I am re-reading Geoffrey Ashe's fascinating study The Virgin (1976), which is focused on Mary, Mother of Jesus Christ (Ashe was a Roman Catholic) - but takes in the broader perspective of goddesses throughout history, in a non-hostile - indeed sympathetic - fashion.
He makes the stimulating suggestion that a Goddess was primal in ancient spirituality, because she was the assumed basis of the procreative hence creative; and that some form of female deity is needed for Men really to believe in a life beyond life.
The idea is that a supreme male deity cannot sustain belief in a full life beyond life. So that when the ruling Goddess goes; the afterlife becomes very partial, ghostly, and all-but irrelevant.
Male deities could never bestow life of their own nature as the Mother had done. Zeus and his colleagues were immortal, but they did not transmit that quality to their human subjects...
Through most civilized and semi-civilized lands... death ceased to be a passage to a future life... the dead were no longer pictured as significantly existing. They were reduced to feeble, bloodless shades in a gloomy underworld. For the Greeks this was Hades...
With the fading of the Eternal-Womanly, with her cutting-down or anathematisation, [for the vast majority, with extremely few exceptions] death had become the end with no prospect of rebirth.
Israel's shift was similar... The Old Testament has no doctrine of survival or return... the dead become shades. They do down to an underworld called Sheol, The Grave.
The sole Israelite immortality is collective... God's chosen community...
I think it likely that Ashe is "on to something" here.
In the book; Ashe is preparing the ground for an attempted explanation of the rise of Mary the mother of Jesus as a more and more important focus of Christian faith - recognizing that this phenomenon cannot be accounted for by Scripture, or by the practices of the earlier generations of Christians.

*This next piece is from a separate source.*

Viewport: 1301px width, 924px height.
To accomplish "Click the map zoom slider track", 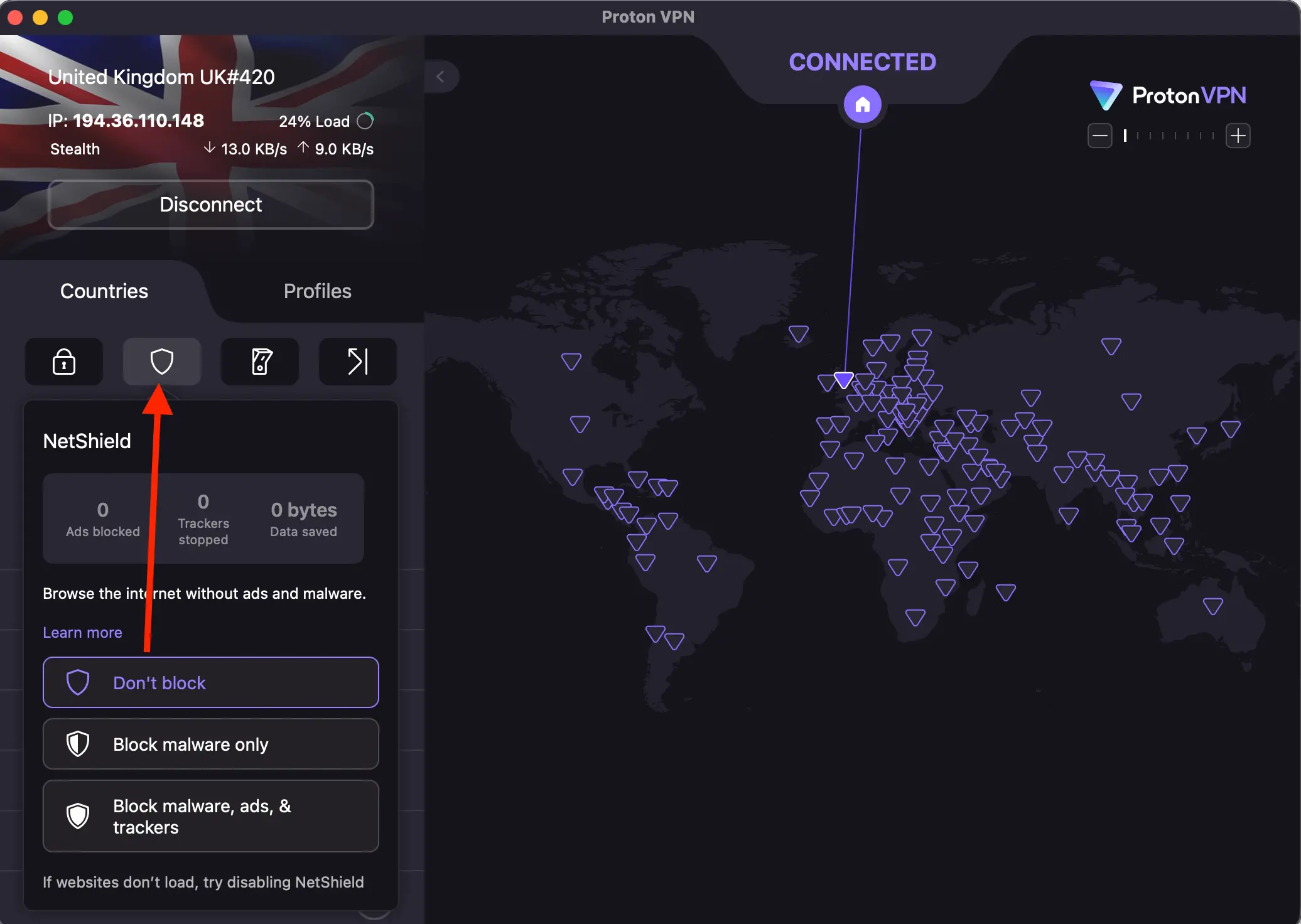I will tap(1169, 135).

With Mariolatry (Ashe says) we seem to be dealing with some kind of deep and direct apprehension of spiritual reality, probably coming from grassroots, bottom-up, the "masses". Christian leaders and theologians seem merely to have been trying to explain and validate theoretically something that already was beginning to become important in practice.
From my own experience; I find it striking that Mormonism included a very strong element of the "Eternal-Womanly" with its dyadic deity composed of Father and Mother in Heaven.
And - perhaps in consequence? - the "Mormon culture of salvation" was (at least until fairly recently) probably the most vividly lived and believed-in form of Christian afterlife among the major Christian churches.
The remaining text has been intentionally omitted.